We have a financial processing system based on NSB on top of RabbitMQ. We are experiencing occasional message latencies and I am not sure where to look to find the issue. We are processing max 4RPS as reported by RabbitMQ management. The problematic messages are just doing some database work and are then returned to the requesting server.
1% of the messages take more than 5s to return. 10% take between 100ms and 5s to return. 89% behave normally and return in an average of 22ms. There are even a few stragglers that take over 10s to return, which causes timeouts for the clients.
I have confirmed that the long duration messages are delayed at transport, not during the database work.
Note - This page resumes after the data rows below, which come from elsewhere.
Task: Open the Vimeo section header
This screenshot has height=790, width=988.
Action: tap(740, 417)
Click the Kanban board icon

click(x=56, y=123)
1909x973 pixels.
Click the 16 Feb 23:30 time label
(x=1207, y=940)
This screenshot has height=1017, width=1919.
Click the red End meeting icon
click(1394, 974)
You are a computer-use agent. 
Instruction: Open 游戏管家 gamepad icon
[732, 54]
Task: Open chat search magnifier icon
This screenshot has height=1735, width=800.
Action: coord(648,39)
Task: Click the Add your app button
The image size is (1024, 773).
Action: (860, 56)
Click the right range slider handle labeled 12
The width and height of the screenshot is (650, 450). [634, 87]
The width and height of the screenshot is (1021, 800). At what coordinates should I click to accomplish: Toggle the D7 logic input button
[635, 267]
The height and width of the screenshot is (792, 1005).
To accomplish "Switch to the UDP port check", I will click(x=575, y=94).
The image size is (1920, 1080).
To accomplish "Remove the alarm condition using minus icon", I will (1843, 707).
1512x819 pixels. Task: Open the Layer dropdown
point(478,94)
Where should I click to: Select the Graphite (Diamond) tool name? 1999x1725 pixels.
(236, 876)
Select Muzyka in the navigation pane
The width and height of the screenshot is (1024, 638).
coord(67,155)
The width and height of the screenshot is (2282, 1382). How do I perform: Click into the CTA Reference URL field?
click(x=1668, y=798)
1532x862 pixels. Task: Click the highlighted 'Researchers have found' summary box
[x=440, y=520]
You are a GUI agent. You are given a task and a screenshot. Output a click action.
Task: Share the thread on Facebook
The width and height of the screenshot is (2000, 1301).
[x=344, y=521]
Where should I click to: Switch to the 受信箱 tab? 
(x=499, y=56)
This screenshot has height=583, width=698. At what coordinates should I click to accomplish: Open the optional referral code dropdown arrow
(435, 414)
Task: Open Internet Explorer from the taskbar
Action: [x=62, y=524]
Indeed, I created a ping tester using the same NSB configuration with no database activity, and it experiences the same issues, however, with shorter durations overall.
Here is an example of the ping tester output with the first number in pink being the round-trip ping time. (The second is roughly the one-way time from source to target).
Why would this occasionally take 1000ms instead of the usual 3ms?
I have confirmed that CPU and memory are never an issue, and there are no CPU spikes when the message is delayed.
This behavior seems to be the same no matter what version of erlang/RabbitMQ are installed. I currently have the latest installed on our test system.
Endpoint concurrency is set to 25 for the ping test and 100 for the production system.
Thanks very much for any assistance!